* Passage
----

Across 60 cultures, songs sung in similar social contexts have shared musical features.
No matter where you are, a bop is a bop. Whether a melody makes people get up and dance, soothes their sadness, fall in love, or lull them to sleep, similar rhythms and tones make music a universal language, as the saying goes. Now, there might be science to back it up.
To better understand the similarities in music that could provide insight into its biological roots, a team of researchers focused on music with lyrics. They started by looking at ethnographic descriptions of music in 315 cultures worldwide, all of which featured vocal music, before analyzing musical recordings from 60 well-documented cultures, according to a study published in the journal Science.
W. Tecumseh Fitch, a cognitive biologist at the University of Vienna who was not involved in the study, writes in a commentary that accompanied the research in Science:
The authors find that not only is music universal (in the sense of existing in all sampled cultures) but also that similar songs are used in similar contexts around the world.
“Music is something that has bedeviled anthropologists and biologists since Darwin,” Luke Glowacki, an anthropologist at Pennsylvania State University and a co-author on the paper, tells the Wall Street Journal’s Robert Lee Hotz. “If there were no underlying principles of the human mind, there would not be these regularities.”

----

* Exercise data
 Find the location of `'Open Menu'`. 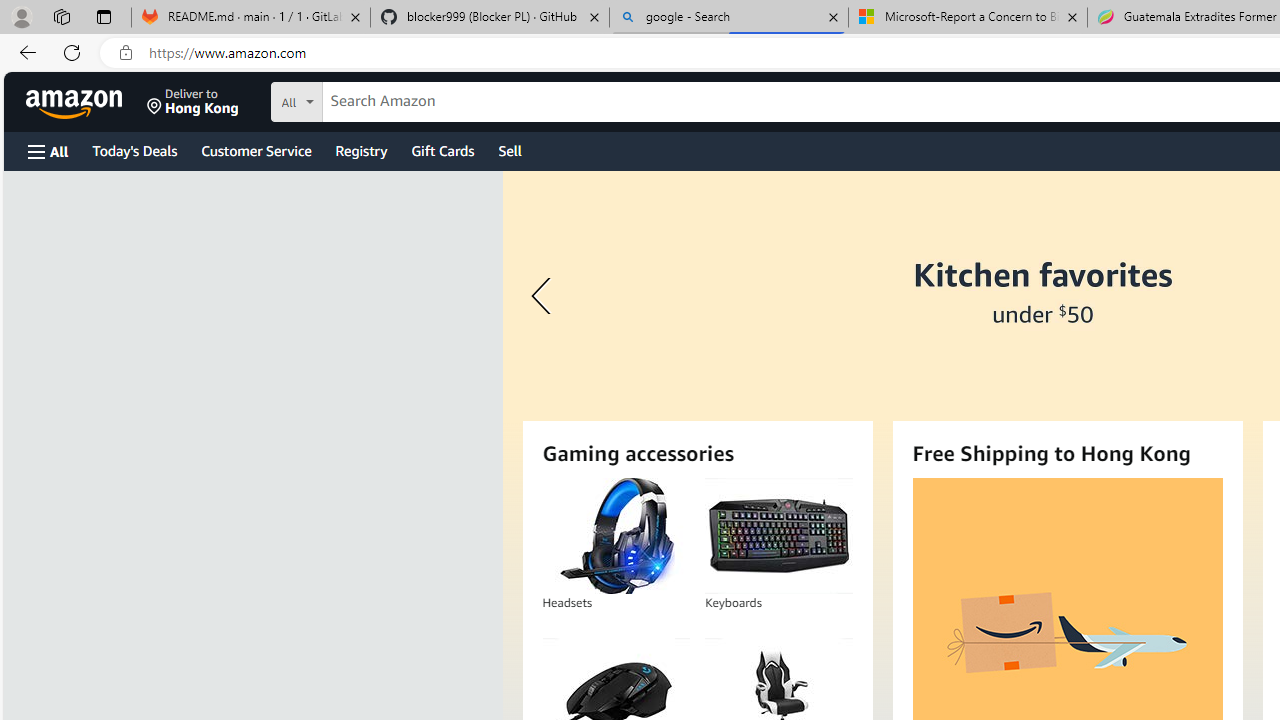

'Open Menu' is located at coordinates (48, 150).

----

* What to do
• a. Using the article on music across cultures, decide whether each statement agrees with it: (i) The researchers examined ethnographic descriptions of music from 315 cultures. (ii) W. Tecumseh Fitch was a co-author of the study. (iii) Luke Glowacki works at the University of Vienna. Answer yes or no for each, and quote the words that decide it.
• b. Sum up the article on music across cultures in two sentences.
• c. Continue the article on music across cultures from the point where it stops.

* Numbered answers
• a.
(i) Yes: "looking at ethnographic descriptions of music in 315 cultures worldwide"
(ii) No: "who was not involved in the study"
(iii) No: "an anthropologist at Pennsylvania State University"

• b. A study published in Science looked at descriptions of vocal music from 315 cultures and recordings from 60 cultures, and it found that songs sung in similar social contexts share musical features. A commentary in the same journal notes that music exists in all sampled cultures and that similar songs are used in similar contexts, and co-author Luke Glowacki sees these regularities as evidence of underlying principles of the human mind.

• c.
Basically, the team found that humans share a “musical grammar,” explains the study’s lead author Samuel Mehr, a psychologist at Harvard University. He tells Jim Daley at Scientific American, “music is built from similar, simple building blocks the world over.”
The team used a combination of methods—including machine learning, expert musicologists and 30,000 amateur listeners from the United States and India—to analyze a public database of music. In one part of the study, online amateur listeners were asked to categorize random music samples as lullabies, dance songs, healing songs, or love songs. Dance songs were the easiest to catch. In other parts of the study, the music samples were annotated by listeners and transcribed into a musical staff, which is a form of musical notation in Western cultures. When this data was fed to a computer, it was able to tell different kinds of songs apart at least two-thirds of the time.
Critics have questioned the use of machine learning algorithms and Western notation because of the biases that come with both.